(THE DATA)

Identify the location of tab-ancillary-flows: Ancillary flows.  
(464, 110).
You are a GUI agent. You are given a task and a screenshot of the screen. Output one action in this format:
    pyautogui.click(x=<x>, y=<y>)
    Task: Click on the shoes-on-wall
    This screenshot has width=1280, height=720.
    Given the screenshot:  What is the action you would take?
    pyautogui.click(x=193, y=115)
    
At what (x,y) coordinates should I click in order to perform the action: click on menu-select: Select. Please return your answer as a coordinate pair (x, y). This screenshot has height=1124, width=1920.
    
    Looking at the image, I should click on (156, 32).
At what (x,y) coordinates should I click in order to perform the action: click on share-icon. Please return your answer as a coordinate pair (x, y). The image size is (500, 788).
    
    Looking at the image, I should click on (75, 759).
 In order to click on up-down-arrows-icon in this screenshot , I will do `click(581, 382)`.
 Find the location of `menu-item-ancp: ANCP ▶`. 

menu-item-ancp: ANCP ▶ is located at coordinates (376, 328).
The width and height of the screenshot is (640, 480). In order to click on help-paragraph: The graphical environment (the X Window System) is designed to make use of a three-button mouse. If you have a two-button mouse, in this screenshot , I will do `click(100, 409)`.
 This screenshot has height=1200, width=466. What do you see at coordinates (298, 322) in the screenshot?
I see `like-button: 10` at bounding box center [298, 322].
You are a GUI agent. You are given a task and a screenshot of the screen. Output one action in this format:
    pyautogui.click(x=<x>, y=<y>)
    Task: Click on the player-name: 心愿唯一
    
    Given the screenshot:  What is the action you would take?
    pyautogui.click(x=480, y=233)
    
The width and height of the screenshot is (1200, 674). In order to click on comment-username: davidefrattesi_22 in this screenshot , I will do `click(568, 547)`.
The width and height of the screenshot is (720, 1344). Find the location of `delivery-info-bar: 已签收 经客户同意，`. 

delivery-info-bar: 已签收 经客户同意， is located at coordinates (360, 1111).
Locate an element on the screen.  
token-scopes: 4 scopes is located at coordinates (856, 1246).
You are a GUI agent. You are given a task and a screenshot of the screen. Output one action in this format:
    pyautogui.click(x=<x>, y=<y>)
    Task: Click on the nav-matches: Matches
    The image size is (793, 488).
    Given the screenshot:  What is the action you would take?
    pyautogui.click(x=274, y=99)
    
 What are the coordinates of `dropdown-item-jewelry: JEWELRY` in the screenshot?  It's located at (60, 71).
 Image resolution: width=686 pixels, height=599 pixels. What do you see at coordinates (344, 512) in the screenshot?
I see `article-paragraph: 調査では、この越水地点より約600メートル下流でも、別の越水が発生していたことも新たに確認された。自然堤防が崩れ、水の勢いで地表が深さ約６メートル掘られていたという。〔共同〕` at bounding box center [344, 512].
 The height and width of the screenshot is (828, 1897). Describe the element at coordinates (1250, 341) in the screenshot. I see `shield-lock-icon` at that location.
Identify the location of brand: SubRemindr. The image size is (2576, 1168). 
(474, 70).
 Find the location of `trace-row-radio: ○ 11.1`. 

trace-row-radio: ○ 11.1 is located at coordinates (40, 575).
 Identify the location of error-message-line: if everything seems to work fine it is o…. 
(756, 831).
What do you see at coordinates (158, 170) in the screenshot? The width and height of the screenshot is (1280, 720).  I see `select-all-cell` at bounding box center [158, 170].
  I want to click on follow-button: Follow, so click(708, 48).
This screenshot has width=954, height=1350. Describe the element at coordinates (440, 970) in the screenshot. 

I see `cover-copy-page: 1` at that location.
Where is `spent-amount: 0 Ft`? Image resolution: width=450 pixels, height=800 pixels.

(End THE DATA)

-- TRY IT --
Copy every row above, word for word and without any changes.

-- YOUR SOLUTION --
Identify the location of tab-ancillary-flows: Ancillary flows.  
(464, 110).
You are a GUI agent. You are given a task and a screenshot of the screen. Output one action in this format:
    pyautogui.click(x=<x>, y=<y>)
    Task: Click on the shoes-on-wall
    This screenshot has width=1280, height=720.
    Given the screenshot:  What is the action you would take?
    pyautogui.click(x=193, y=115)
    
At what (x,y) coordinates should I click in order to perform the action: click on menu-select: Select. Please return your answer as a coordinate pair (x, y). This screenshot has height=1124, width=1920.
    
    Looking at the image, I should click on (156, 32).
At what (x,y) coordinates should I click in order to perform the action: click on share-icon. Please return your answer as a coordinate pair (x, y). The image size is (500, 788).
    
    Looking at the image, I should click on (75, 759).
 In order to click on up-down-arrows-icon in this screenshot , I will do `click(581, 382)`.
 Find the location of `menu-item-ancp: ANCP ▶`. 

menu-item-ancp: ANCP ▶ is located at coordinates (376, 328).
The width and height of the screenshot is (640, 480). In order to click on help-paragraph: The graphical environment (the X Window System) is designed to make use of a three-button mouse. If you have a two-button mouse, in this screenshot , I will do `click(100, 409)`.
 This screenshot has height=1200, width=466. What do you see at coordinates (298, 322) in the screenshot?
I see `like-button: 10` at bounding box center [298, 322].
You are a GUI agent. You are given a task and a screenshot of the screen. Output one action in this format:
    pyautogui.click(x=<x>, y=<y>)
    Task: Click on the player-name: 心愿唯一
    
    Given the screenshot:  What is the action you would take?
    pyautogui.click(x=480, y=233)
    
The width and height of the screenshot is (1200, 674). In order to click on comment-username: davidefrattesi_22 in this screenshot , I will do `click(568, 547)`.
The width and height of the screenshot is (720, 1344). Find the location of `delivery-info-bar: 已签收 经客户同意，`. 

delivery-info-bar: 已签收 经客户同意， is located at coordinates (360, 1111).
Locate an element on the screen.  
token-scopes: 4 scopes is located at coordinates (856, 1246).
You are a GUI agent. You are given a task and a screenshot of the screen. Output one action in this format:
    pyautogui.click(x=<x>, y=<y>)
    Task: Click on the nav-matches: Matches
    The image size is (793, 488).
    Given the screenshot:  What is the action you would take?
    pyautogui.click(x=274, y=99)
    
 What are the coordinates of `dropdown-item-jewelry: JEWELRY` in the screenshot?  It's located at (60, 71).
 Image resolution: width=686 pixels, height=599 pixels. What do you see at coordinates (344, 512) in the screenshot?
I see `article-paragraph: 調査では、この越水地点より約600メートル下流でも、別の越水が発生していたことも新たに確認された。自然堤防が崩れ、水の勢いで地表が深さ約６メートル掘られていたという。〔共同〕` at bounding box center [344, 512].
 The height and width of the screenshot is (828, 1897). Describe the element at coordinates (1250, 341) in the screenshot. I see `shield-lock-icon` at that location.
Identify the location of brand: SubRemindr. The image size is (2576, 1168). 
(474, 70).
 Find the location of `trace-row-radio: ○ 11.1`. 

trace-row-radio: ○ 11.1 is located at coordinates (40, 575).
 Identify the location of error-message-line: if everything seems to work fine it is o…. 
(756, 831).
What do you see at coordinates (158, 170) in the screenshot? The width and height of the screenshot is (1280, 720).  I see `select-all-cell` at bounding box center [158, 170].
  I want to click on follow-button: Follow, so click(708, 48).
This screenshot has width=954, height=1350. Describe the element at coordinates (440, 970) in the screenshot. 

I see `cover-copy-page: 1` at that location.
Where is `spent-amount: 0 Ft`? Image resolution: width=450 pixels, height=800 pixels.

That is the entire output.